The antinociceptive effects of the non-narcotic analgesics clonixin, flunixin, acetylsalicylic acid, aminopyrine and phenylbutazone in the yeast paw test were blocked by l-lysine. Blockade occurred at doses of l-lysine which did not affect pain threshold. The site(s) or mechanism of action of blockade could not be determined with certainty. It appears unlikely that l-lysine prevented the analgesics from getting to active sites since plasma or brain levels of flunixin were not altered for up to 2 hr after drug administration and binding of flunixin to plasma protein was not affected. Blockade by l-lysine appears to occur at least in part at a peripheral site since it was not blockade by l-arginine or l-ornithine which compete for a common transport system with l-lysine and, hence, would have reduced the effect of l-lysine if its actions were central. However, blockade within the central nervous system cannot be ruled out. Antagonism by l-lysine does not seem to involve endogenous serotonin since it was not reversed by the serotonin precursor, 5-hydroxytryptophan, or by fluoxetine, a specific blocker of serotonin uptake. In contrast to the block of non-narcotic analgesics, l-lysine potentiated the antinociceptive effects of morphine.

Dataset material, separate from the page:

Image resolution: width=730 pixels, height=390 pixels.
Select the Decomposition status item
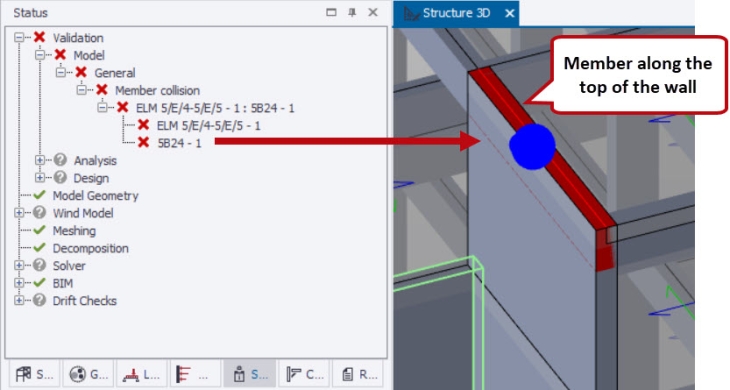[x=90, y=248]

Pharmacokinetics of flunixin in the cat: enterohepatic circulation and active transport mechanism in the liver.

The plasma and urine pharmacokinetics of flunixin-meglumine (FNX) in cats were examined using a total of 12 adult animals. After an intravenous injection of FNX (2 mg/kg), the plasma concentration time curves showed a profile of a two-compartment open model with an elimination half-life of 6.6 h. In spite of high plasma protein binding (>99%), the V(d)beta was unusually large, 0.7 L/kg. Although the recovery of FNX from urine was only 0.4% of the dose, the estimated inherent renal clearance closely corresponded to the renal plasma flow rate, indicating that a renal active tubular secretion was involved in the pharmacokinetics of FNX. Cholestyramine (ChSA), an anion exchanger, was orally administered immediately before the FNX injection in order to determine the involvement of enterohepatic circulation in FNX pharmacokinetics. The elimination phase of the profile of FNX was prevented by the concomitant administration of ChSA, so it was concluded that the drug undergoes enterohepatic circulation in cats. Pravastatin (PV) is a specific substrate of the type-2 organic anion transporting polypeptide transporter (OATP-2) in human liver cells. The effect of a concomitant intravenous injection of PV with FNX was examined in order to determine the involvement of OATP-2 like transporter in the pharmacokinetics. The V1 and total body clearance were decreased after the injection of PV. In conclusion, at least two active transport mechanisms are involved in the pharmacokinetics of FNX in cats. One pathway is renal tubular secretion and the other is sinusoidal active uptake by liver cells. The latter may be responsible for the enterohepatic circulation of FNX in cats.